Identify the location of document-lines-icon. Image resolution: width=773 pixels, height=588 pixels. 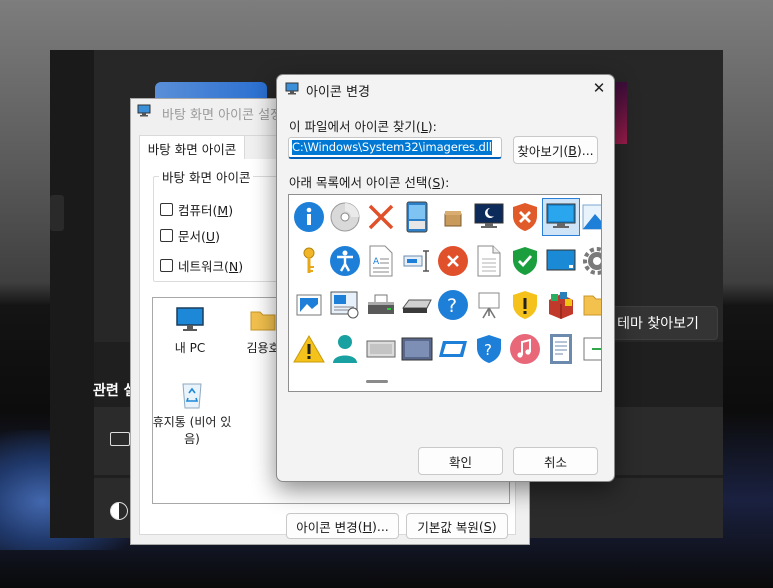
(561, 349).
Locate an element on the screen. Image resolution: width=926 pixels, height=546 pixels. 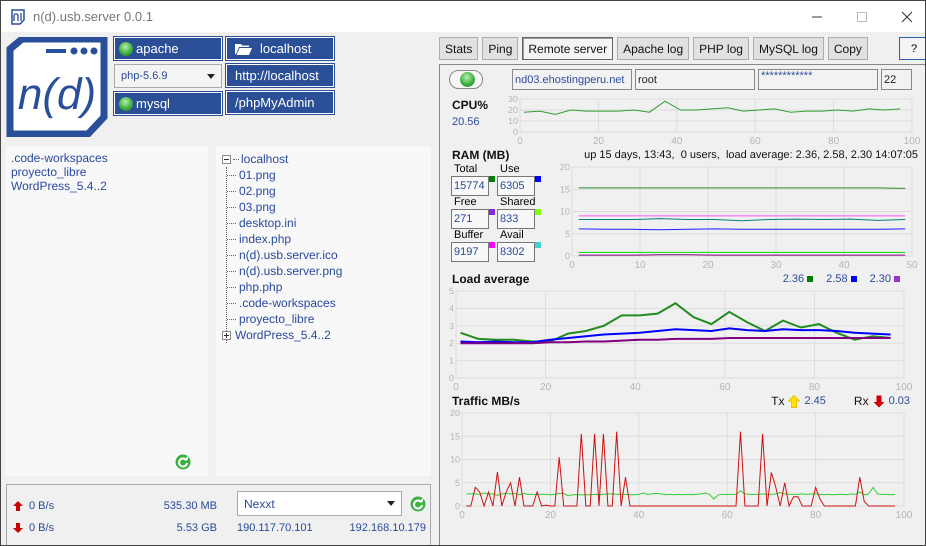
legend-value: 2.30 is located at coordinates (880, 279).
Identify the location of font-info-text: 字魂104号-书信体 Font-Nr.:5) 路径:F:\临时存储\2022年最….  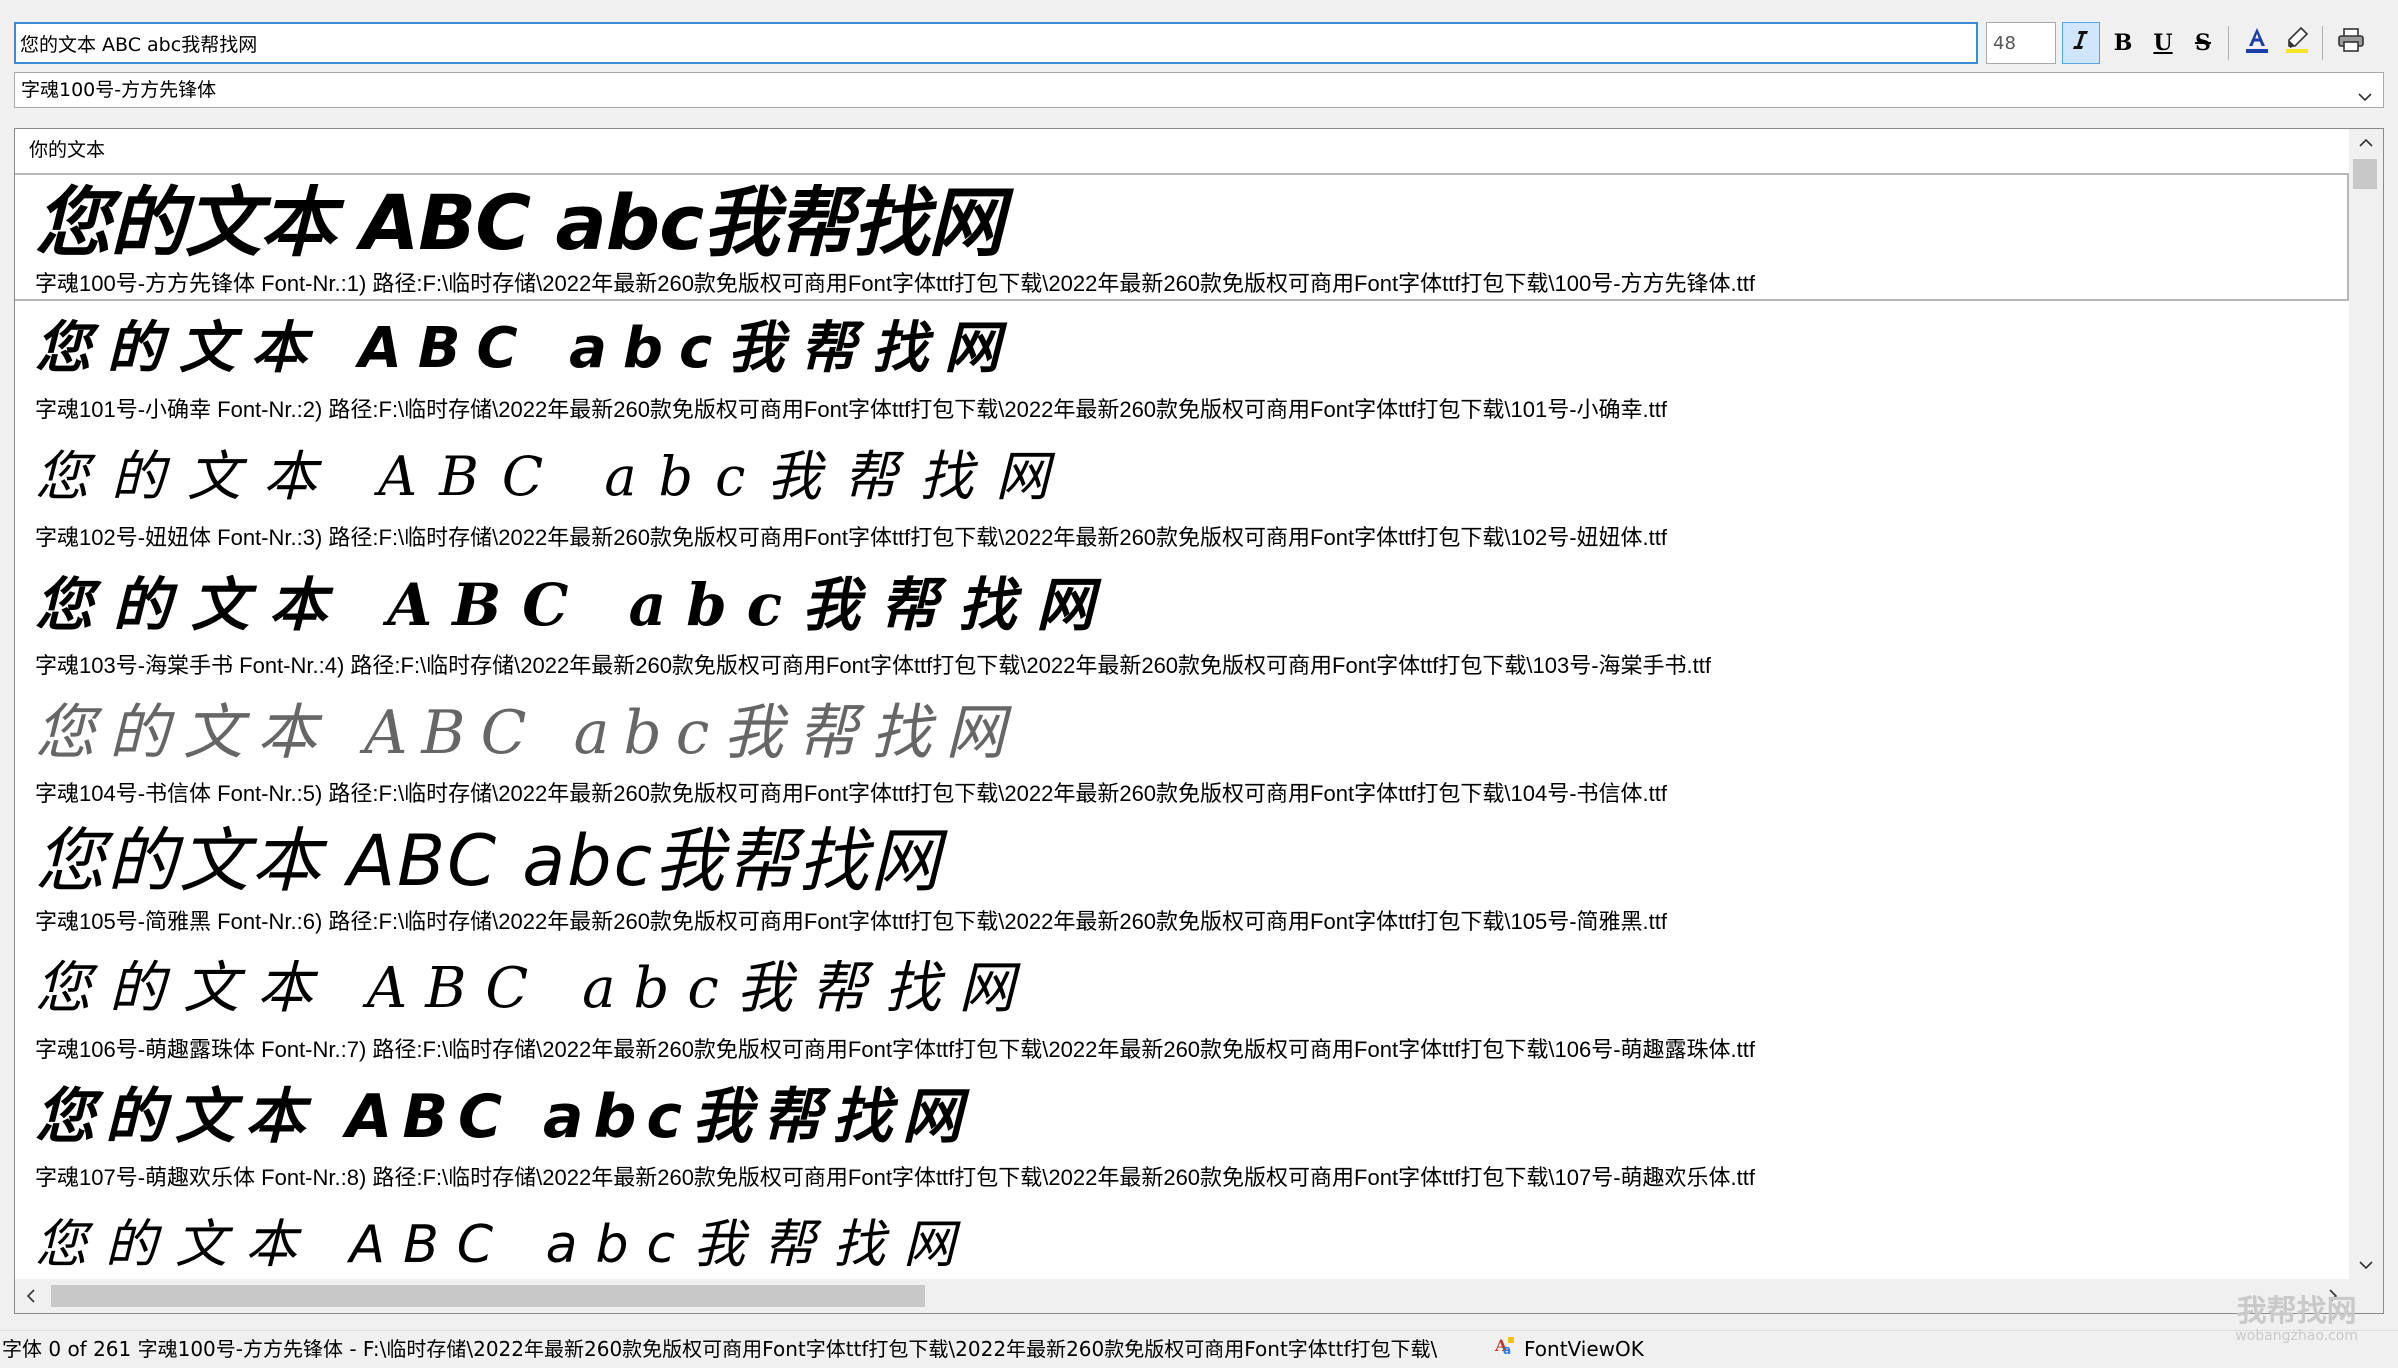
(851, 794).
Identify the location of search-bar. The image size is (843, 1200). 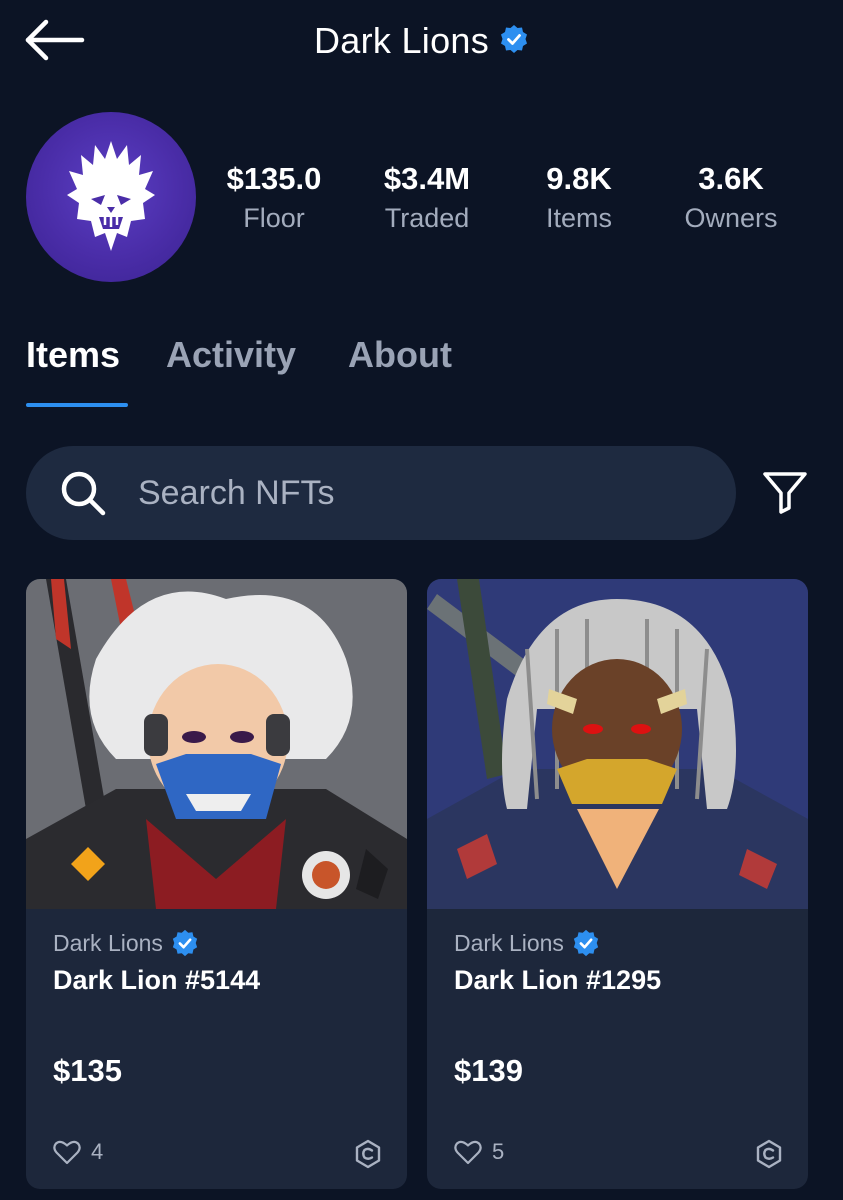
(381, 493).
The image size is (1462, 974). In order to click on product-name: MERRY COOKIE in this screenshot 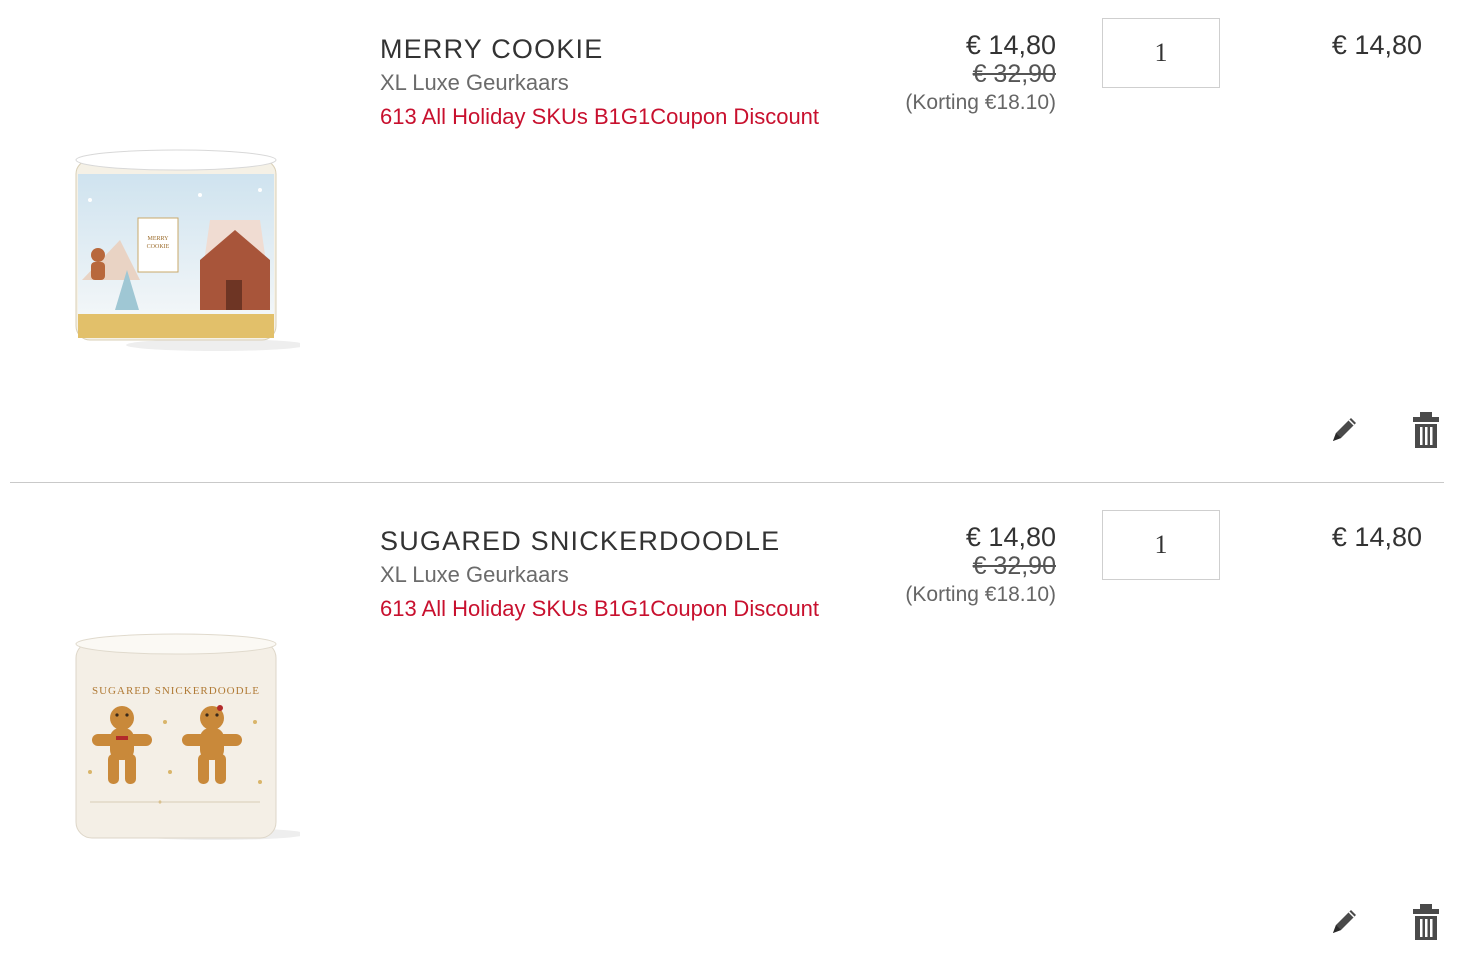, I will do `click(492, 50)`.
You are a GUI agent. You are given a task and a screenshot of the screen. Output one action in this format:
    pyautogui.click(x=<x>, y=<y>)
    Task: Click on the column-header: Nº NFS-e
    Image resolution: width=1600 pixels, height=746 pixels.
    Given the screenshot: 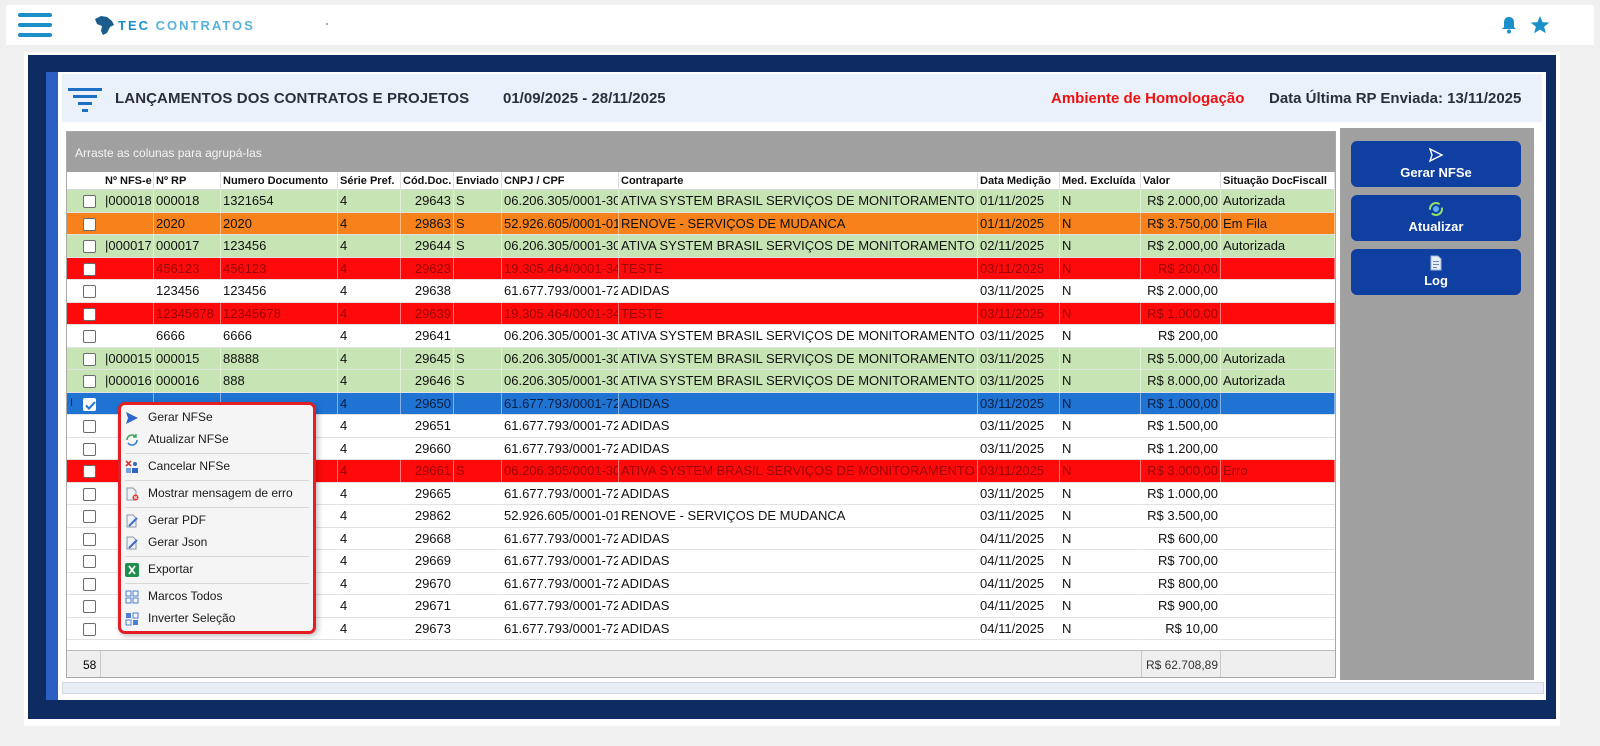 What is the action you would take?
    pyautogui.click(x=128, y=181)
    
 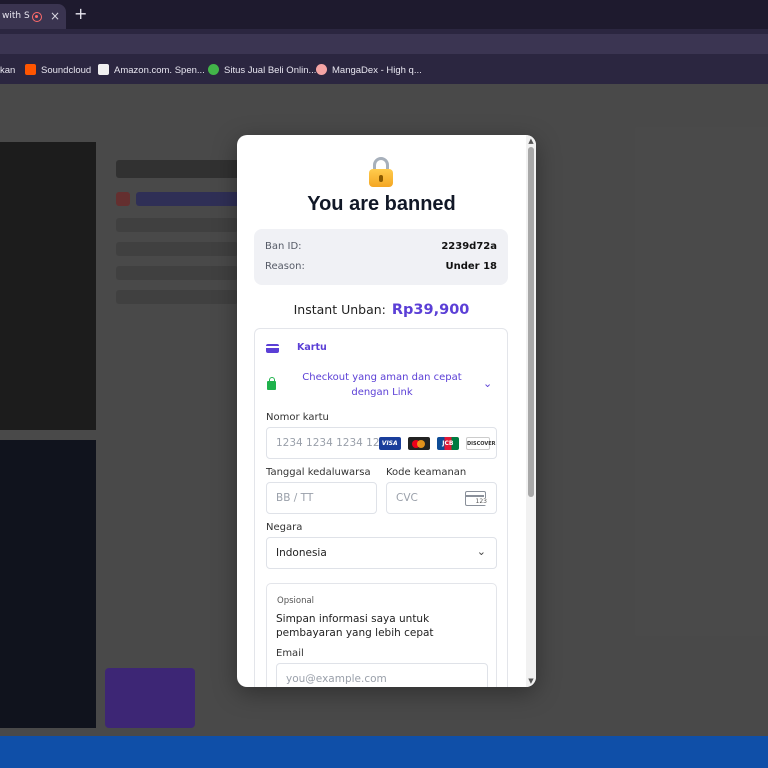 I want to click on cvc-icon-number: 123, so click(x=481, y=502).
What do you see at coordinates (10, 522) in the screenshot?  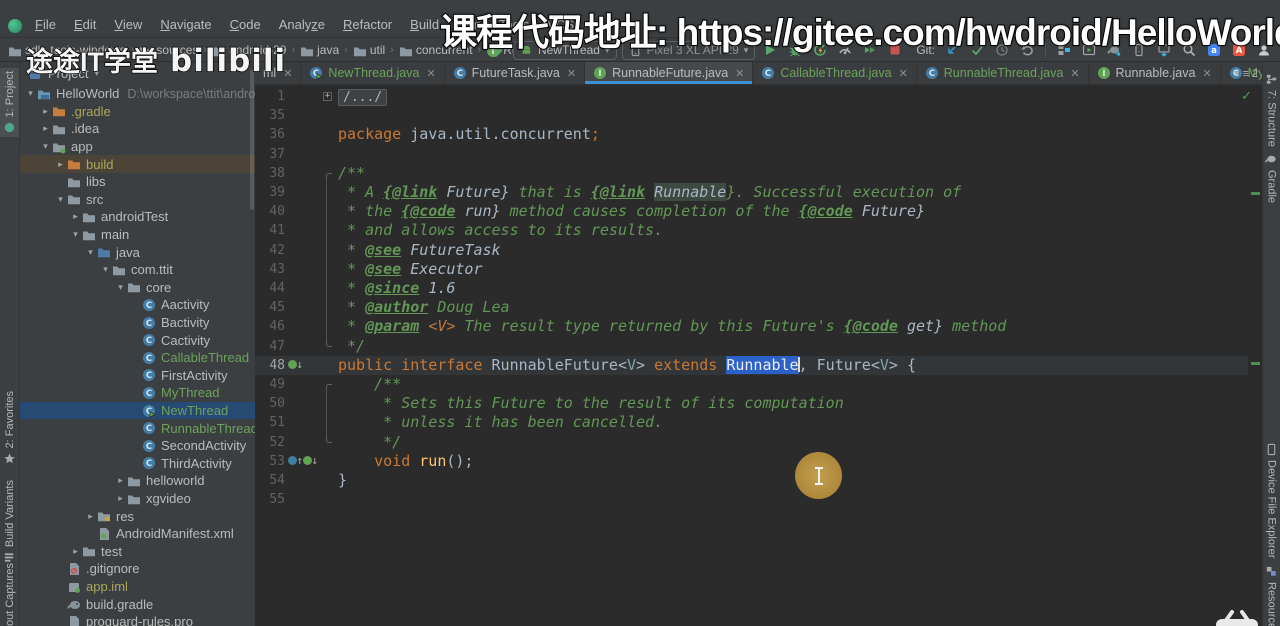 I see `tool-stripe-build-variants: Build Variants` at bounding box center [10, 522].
= = = = = = =
What is expected:
Format the lines as a numbered list, beginning with the first of the rows above and stopping after the line that contains "(381, 493).". Skip blank lines and leave the pictures out.

Expected output:
1. Identify the location of document-lines-icon. Image resolution: width=773 pixels, height=588 pixels. 
2. (561, 349).
3. Locate an element on the screen. Image resolution: width=926 pixels, height=546 pixels. 
4. legend-value: 2.30 is located at coordinates (880, 279).
5. Identify the location of font-info-text: 字魂104号-书信体 Font-Nr.:5) 路径:F:\临时存储\2022年最….  
6. (851, 794).
7. Identify the location of search-bar. The image size is (843, 1200). 
8. (381, 493).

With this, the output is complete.